Carraway Home Health conducted a month-long pilot study that included one clinical team using the data set on all Medicare patients.
"I recommend that under the direction of the leadership group, they do some mini-pilot study using some questions from OASIS with some clinical situation they believe is very important," Koch says.
For example, she says, an agency could study patients in a cardiac program. "Make it something the staff can relate to, and see how it applies to quality improvement."
6. Simplify existing forms.
Koch says it’s crucial that agencies trim their current documentation fat because OASIS will take extra time. So agencies have to find some other ways that time can be given back.
In her experience, most agencies require plenty of unnecessary documentation.
"Agencies are heavily built on folklore of the past 20 years, the folklore of who says what you have to do and who has to do it," Koch says.
"And it happens every time I work with a group. They come up with examples of things they think they need to do."
Koch says her reply always is "Why do you need to do that? Is it a state or federal regulation? Is it in your agency’s policies and procedures? Or is it something your staff says you need to do?"
Their answer, Koch comments, usually is that this is the way people say it has to be done.
So the leadership group needs to tackle the job of simplifying and getting rid of pointless paperwork and unwritten rules, she adds.
The agency’s assessment tool is a good place to start. The leadership group should scan that for information that no one reads or uses, Koch says.
Another gremlin is repetition from form to form. "A lot of times agencies don’t separate out assessment from the admission process, so they might go back and restate legal rights," she says. "They repeat things, or they add things because they think somebody is going to want that."
Carraway Home Health leadership group pulled the initial admission packet and compared it with the new admission packet that incorporated OASIS, Henry says.
"We were able to eliminate 16 different forms and throw them in the trash, and we immediately got a buy-in from the staff," Henry adds.
Instead of the cumbersome multi-page forms it had been using, the agency now uses a single 18-page packet with OASIS questions, which was developed by Olsten Health Management of Melville, NY. The result is that nurses now spend a little more time filling out the assessment tool in patients’ homes, but they spend less time altogether in completing paperwork, Henry says.
7. Show staff how it works.
Carraway Home Health showed staff how the OASIS data related to a goal of improving outcomes, using specific examples.
"They are already beginning to look forward to seeing the outcomes," Henry says.
The nurses give the start of care assessment; then 67-to-71 days later they do a follow-up assessment, asking some of the same questions, she explains. "They have to look at any changes that occur with the patient in those areas, to see if the patient has improved, or stayed the same, or deteriorated." (See OASIS start of care and recert audit tools, pp. 153-154.)

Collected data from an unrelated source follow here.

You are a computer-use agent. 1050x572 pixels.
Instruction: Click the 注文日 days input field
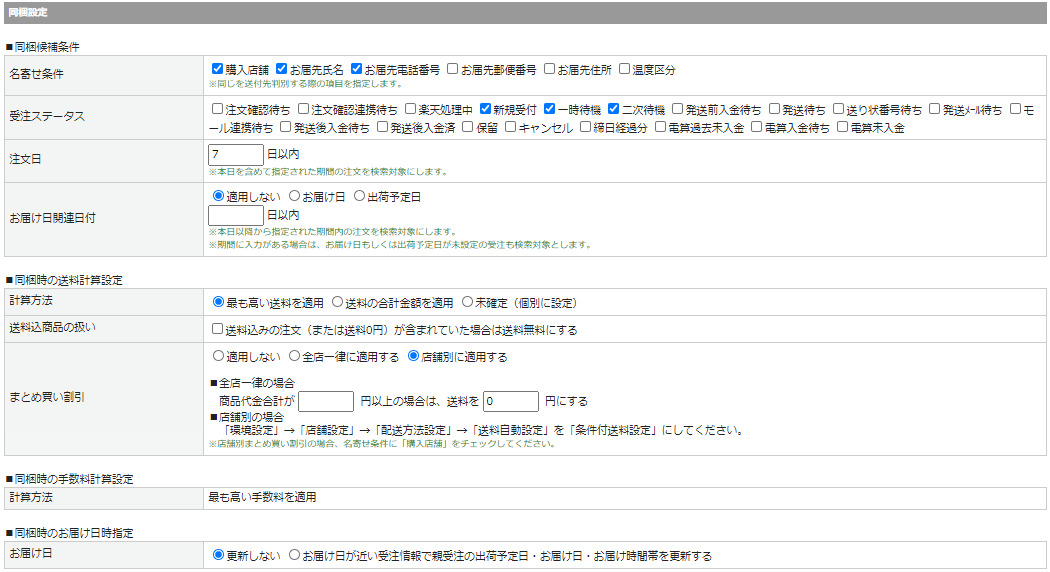[235, 155]
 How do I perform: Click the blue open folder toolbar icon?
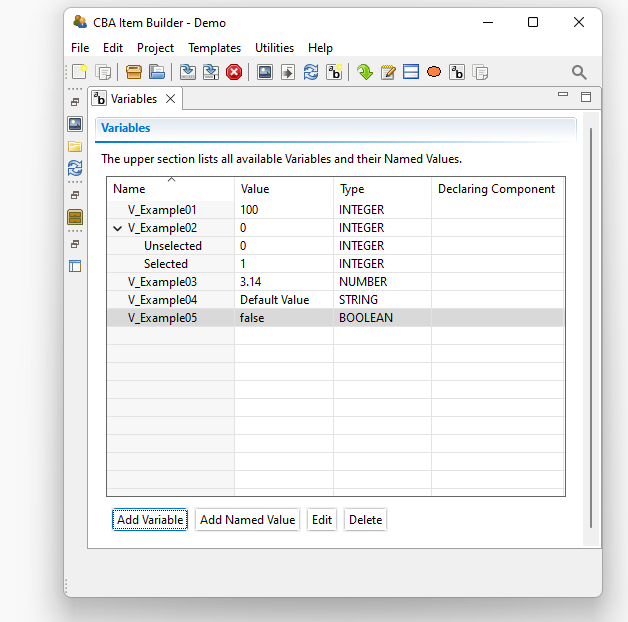pos(157,72)
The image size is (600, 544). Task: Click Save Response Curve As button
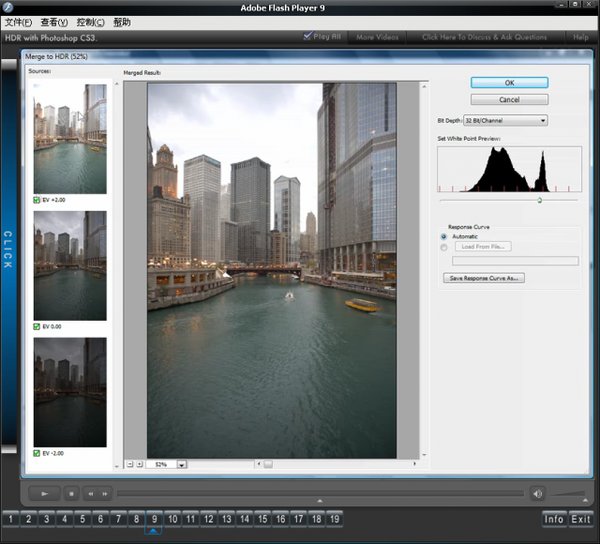[x=485, y=278]
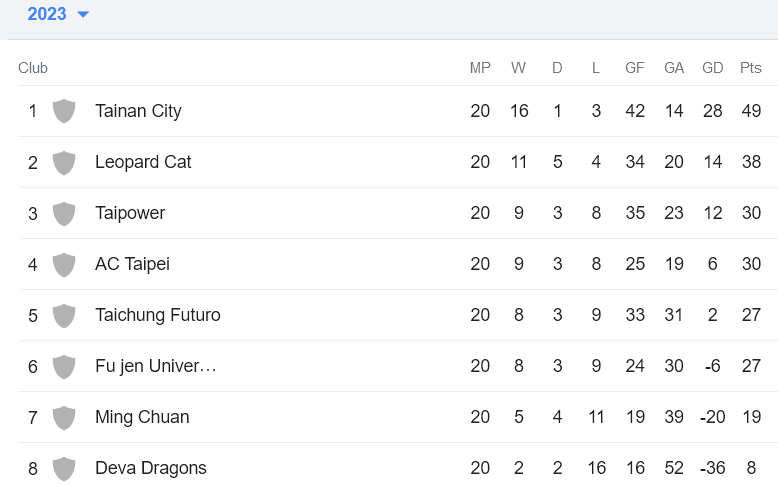Viewport: 778px width, 499px height.
Task: Click the dropdown arrow beside 2023
Action: (83, 14)
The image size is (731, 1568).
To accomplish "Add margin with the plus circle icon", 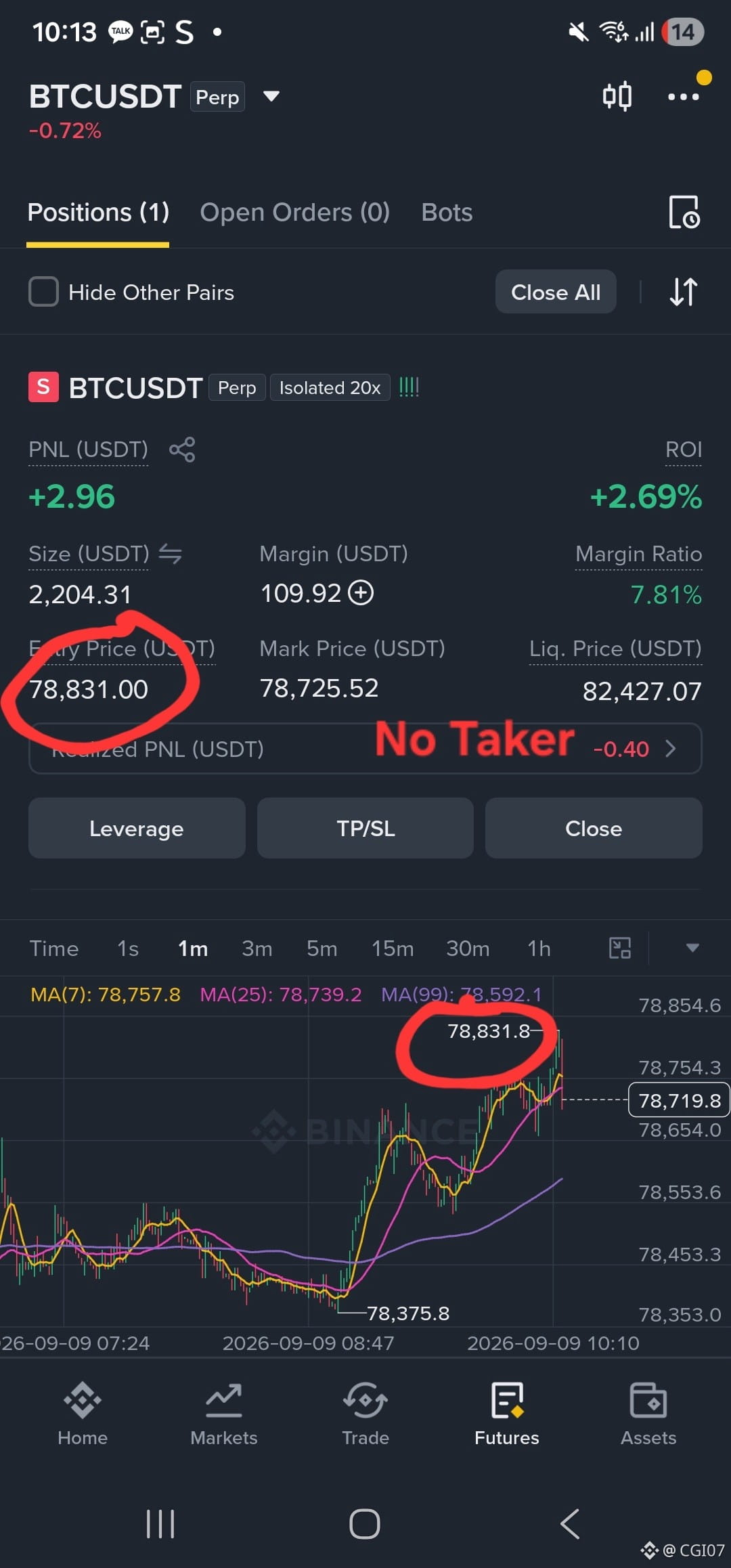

The initial follow-up data has highlighted some problems that the agency will address through quality improvement.
"From a patient management standpoint, what could be better than knowing exactly what you’re doing for a patient?" Rogers says. "I think the clinical employees appreciated that, and they understand."
8. Continue staff education.
OASIS education continues at about every staff meeting, Rogers says.
Then next May, Carraway Home Health will take a broad look at a year’s worth of data and highlight weak spots and trends, Rogers adds.
The next step could include writing critical pathways to address those areas and then educating the staff on those.